==== MATERIAL SUPPLIED

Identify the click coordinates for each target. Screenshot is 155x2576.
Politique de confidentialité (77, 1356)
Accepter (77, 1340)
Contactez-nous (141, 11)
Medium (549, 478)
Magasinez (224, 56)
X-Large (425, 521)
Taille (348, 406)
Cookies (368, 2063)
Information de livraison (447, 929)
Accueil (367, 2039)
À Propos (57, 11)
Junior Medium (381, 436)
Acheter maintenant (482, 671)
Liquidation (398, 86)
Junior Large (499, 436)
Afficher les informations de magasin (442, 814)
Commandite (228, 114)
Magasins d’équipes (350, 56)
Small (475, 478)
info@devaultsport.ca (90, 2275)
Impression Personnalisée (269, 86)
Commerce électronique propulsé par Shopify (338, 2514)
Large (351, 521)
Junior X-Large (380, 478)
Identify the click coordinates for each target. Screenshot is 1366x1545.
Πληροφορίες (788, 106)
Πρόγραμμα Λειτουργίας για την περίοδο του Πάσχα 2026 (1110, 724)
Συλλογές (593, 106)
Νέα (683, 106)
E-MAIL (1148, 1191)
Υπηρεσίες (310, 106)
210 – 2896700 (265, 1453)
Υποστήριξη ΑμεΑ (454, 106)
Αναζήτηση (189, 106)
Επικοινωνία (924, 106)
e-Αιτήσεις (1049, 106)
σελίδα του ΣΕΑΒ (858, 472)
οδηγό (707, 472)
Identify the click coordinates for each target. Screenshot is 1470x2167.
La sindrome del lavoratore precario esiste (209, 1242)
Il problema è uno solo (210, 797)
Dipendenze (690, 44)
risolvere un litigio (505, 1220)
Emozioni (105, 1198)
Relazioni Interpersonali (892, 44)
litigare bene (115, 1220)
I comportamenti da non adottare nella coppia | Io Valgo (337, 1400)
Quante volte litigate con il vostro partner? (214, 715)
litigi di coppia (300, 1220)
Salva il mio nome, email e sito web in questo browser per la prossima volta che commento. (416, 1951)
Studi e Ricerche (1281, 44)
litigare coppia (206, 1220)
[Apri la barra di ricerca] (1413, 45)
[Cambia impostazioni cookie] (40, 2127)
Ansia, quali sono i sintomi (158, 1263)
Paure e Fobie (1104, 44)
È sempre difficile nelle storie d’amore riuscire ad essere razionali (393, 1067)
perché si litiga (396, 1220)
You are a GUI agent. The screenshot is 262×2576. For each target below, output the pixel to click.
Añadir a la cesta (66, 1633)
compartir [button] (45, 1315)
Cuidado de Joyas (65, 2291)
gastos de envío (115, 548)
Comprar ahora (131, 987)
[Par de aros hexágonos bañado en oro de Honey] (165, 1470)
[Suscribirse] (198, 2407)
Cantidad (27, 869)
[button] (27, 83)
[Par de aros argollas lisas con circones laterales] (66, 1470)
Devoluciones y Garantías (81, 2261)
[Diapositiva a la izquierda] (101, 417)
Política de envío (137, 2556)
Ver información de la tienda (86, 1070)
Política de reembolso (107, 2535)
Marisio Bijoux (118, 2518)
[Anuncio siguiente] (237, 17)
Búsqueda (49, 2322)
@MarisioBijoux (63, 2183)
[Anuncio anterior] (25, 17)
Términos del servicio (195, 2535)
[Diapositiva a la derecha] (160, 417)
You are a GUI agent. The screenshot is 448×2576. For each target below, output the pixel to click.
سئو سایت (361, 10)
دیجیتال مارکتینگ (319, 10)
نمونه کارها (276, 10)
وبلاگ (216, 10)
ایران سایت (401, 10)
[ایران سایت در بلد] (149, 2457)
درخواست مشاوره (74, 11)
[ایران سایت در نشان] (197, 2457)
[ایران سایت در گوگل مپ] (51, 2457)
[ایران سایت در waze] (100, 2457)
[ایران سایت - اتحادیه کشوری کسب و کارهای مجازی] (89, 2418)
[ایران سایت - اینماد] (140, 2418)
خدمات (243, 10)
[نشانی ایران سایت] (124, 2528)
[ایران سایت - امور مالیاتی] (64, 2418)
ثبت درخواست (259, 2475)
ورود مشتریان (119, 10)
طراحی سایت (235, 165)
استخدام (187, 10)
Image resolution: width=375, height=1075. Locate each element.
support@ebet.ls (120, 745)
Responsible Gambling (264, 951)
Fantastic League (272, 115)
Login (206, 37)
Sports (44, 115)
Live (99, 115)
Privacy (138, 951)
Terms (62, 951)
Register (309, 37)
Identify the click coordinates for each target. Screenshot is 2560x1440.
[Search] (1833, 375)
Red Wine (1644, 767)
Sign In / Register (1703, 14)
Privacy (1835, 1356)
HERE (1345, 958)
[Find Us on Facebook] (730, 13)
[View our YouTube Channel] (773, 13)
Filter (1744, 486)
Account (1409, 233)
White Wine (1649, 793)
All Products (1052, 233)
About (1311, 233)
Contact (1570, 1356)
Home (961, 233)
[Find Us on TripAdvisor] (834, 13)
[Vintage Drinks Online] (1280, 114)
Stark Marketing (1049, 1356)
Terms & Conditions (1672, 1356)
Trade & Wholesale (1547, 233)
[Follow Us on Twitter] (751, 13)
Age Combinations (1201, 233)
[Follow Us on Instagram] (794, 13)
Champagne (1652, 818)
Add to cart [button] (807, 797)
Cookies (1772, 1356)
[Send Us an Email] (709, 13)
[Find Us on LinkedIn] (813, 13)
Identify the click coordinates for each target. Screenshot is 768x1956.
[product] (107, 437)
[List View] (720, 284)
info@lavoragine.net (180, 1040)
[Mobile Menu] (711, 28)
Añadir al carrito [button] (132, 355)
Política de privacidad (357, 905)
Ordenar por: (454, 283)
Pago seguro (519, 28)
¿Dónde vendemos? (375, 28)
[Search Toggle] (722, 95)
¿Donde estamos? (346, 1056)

========

Every line of the data must be written out again word for word.

*RESPONSE:*
Identify the click coordinates for each target. Screenshot is 155x2576.
Politique de confidentialité (77, 1356)
Accepter (77, 1340)
Contactez-nous (141, 11)
Medium (549, 478)
Magasinez (224, 56)
X-Large (425, 521)
Taille (348, 406)
Cookies (368, 2063)
Information de livraison (447, 929)
Accueil (367, 2039)
À Propos (57, 11)
Junior Medium (381, 436)
Acheter maintenant (482, 671)
Liquidation (398, 86)
Junior Large (499, 436)
Afficher les informations de magasin (442, 814)
Commandite (228, 114)
Magasins d’équipes (350, 56)
Small (475, 478)
info@devaultsport.ca (90, 2275)
Impression Personnalisée (269, 86)
Commerce électronique propulsé par Shopify (338, 2514)
Large (351, 521)
Junior X-Large (380, 478)
Identify the click coordinates for each target. Screenshot is 1366x1545.
Πληροφορίες (788, 106)
Πρόγραμμα Λειτουργίας για την περίοδο του Πάσχα 2026 (1110, 724)
Συλλογές (593, 106)
Νέα (683, 106)
E-MAIL (1148, 1191)
Υπηρεσίες (310, 106)
210 – 2896700 (265, 1453)
Υποστήριξη ΑμεΑ (454, 106)
Αναζήτηση (189, 106)
Επικοινωνία (924, 106)
e-Αιτήσεις (1049, 106)
σελίδα του ΣΕΑΒ (858, 472)
οδηγό (707, 472)
Identify the click coordinates for each target. Screenshot is 1470x2167.
La sindrome del lavoratore precario esiste (209, 1242)
Il problema è uno solo (210, 797)
Dipendenze (690, 44)
risolvere un litigio (505, 1220)
Emozioni (105, 1198)
Relazioni Interpersonali (892, 44)
litigare bene (115, 1220)
I comportamenti da non adottare nella coppia | Io Valgo (337, 1400)
Quante volte litigate con il vostro partner? (214, 715)
litigi di coppia (300, 1220)
Salva il mio nome, email e sito web in questo browser per la prossima volta che commento. (416, 1951)
Studi e Ricerche (1281, 44)
litigare coppia (206, 1220)
[Apri la barra di ricerca] (1413, 45)
[Cambia impostazioni cookie] (40, 2127)
Ansia, quali sono i sintomi (158, 1263)
Paure e Fobie (1104, 44)
È sempre difficile nelle storie d’amore riuscire ad essere razionali (393, 1067)
perché si litiga (396, 1220)
You are a GUI agent. The screenshot is 262×2576. For each target below, output the pixel to click.
Añadir a la cesta (66, 1633)
compartir [button] (45, 1315)
Cuidado de Joyas (65, 2291)
gastos de envío (115, 548)
Comprar ahora (131, 987)
[Par de aros hexágonos bañado en oro de Honey] (165, 1470)
[Suscribirse] (198, 2407)
Cantidad (27, 869)
[button] (27, 83)
[Par de aros argollas lisas con circones laterales] (66, 1470)
Devoluciones y Garantías (81, 2261)
[Diapositiva a la izquierda] (101, 417)
Política de envío (137, 2556)
Ver información de la tienda (86, 1070)
Política de reembolso (107, 2535)
Marisio Bijoux (118, 2518)
[Anuncio siguiente] (237, 17)
Búsqueda (49, 2322)
@MarisioBijoux (63, 2183)
[Anuncio anterior] (25, 17)
Términos del servicio (195, 2535)
[Diapositiva a la derecha] (160, 417)
You are a GUI agent. The screenshot is 448×2576. For each target below, output the pixel to click.
سئو سایت (361, 10)
دیجیتال مارکتینگ (319, 10)
نمونه کارها (276, 10)
وبلاگ (216, 10)
ایران سایت (401, 10)
[ایران سایت در بلد] (149, 2457)
درخواست مشاوره (74, 11)
[ایران سایت در نشان] (197, 2457)
[ایران سایت در گوگل مپ] (51, 2457)
[ایران سایت در waze] (100, 2457)
[ایران سایت - اتحادیه کشوری کسب و کارهای مجازی] (89, 2418)
[ایران سایت - اینماد] (140, 2418)
خدمات (243, 10)
[نشانی ایران سایت] (124, 2528)
[ایران سایت - امور مالیاتی] (64, 2418)
ثبت درخواست (259, 2475)
ورود مشتریان (119, 10)
طراحی سایت (235, 165)
استخدام (187, 10)
Image resolution: width=375, height=1075. Locate each element.
support@ebet.ls (120, 745)
Responsible Gambling (264, 951)
Fantastic League (272, 115)
Login (206, 37)
Sports (44, 115)
Live (99, 115)
Privacy (138, 951)
Terms (62, 951)
Register (309, 37)
Identify the click coordinates for each target. Screenshot is 2560x1440.
[Search] (1833, 375)
Red Wine (1644, 767)
Sign In / Register (1703, 14)
Privacy (1835, 1356)
HERE (1345, 958)
[Find Us on Facebook] (730, 13)
[View our YouTube Channel] (773, 13)
Filter (1744, 486)
Account (1409, 233)
White Wine (1649, 793)
All Products (1052, 233)
About (1311, 233)
Contact (1570, 1356)
Home (961, 233)
[Find Us on TripAdvisor] (834, 13)
[Vintage Drinks Online] (1280, 114)
Stark Marketing (1049, 1356)
Terms & Conditions (1672, 1356)
Trade & Wholesale (1547, 233)
[Follow Us on Twitter] (751, 13)
Age Combinations (1201, 233)
[Follow Us on Instagram] (794, 13)
Champagne (1652, 818)
Add to cart [button] (807, 797)
Cookies (1772, 1356)
[Send Us an Email] (709, 13)
[Find Us on LinkedIn] (813, 13)
Identify the click coordinates for each target. Screenshot is 768x1956.
[product] (107, 437)
[List View] (720, 284)
info@lavoragine.net (180, 1040)
[Mobile Menu] (711, 28)
Añadir al carrito [button] (132, 355)
Política de privacidad (357, 905)
Ordenar por: (454, 283)
Pago seguro (519, 28)
¿Dónde vendemos? (375, 28)
[Search Toggle] (722, 95)
¿Donde estamos? (346, 1056)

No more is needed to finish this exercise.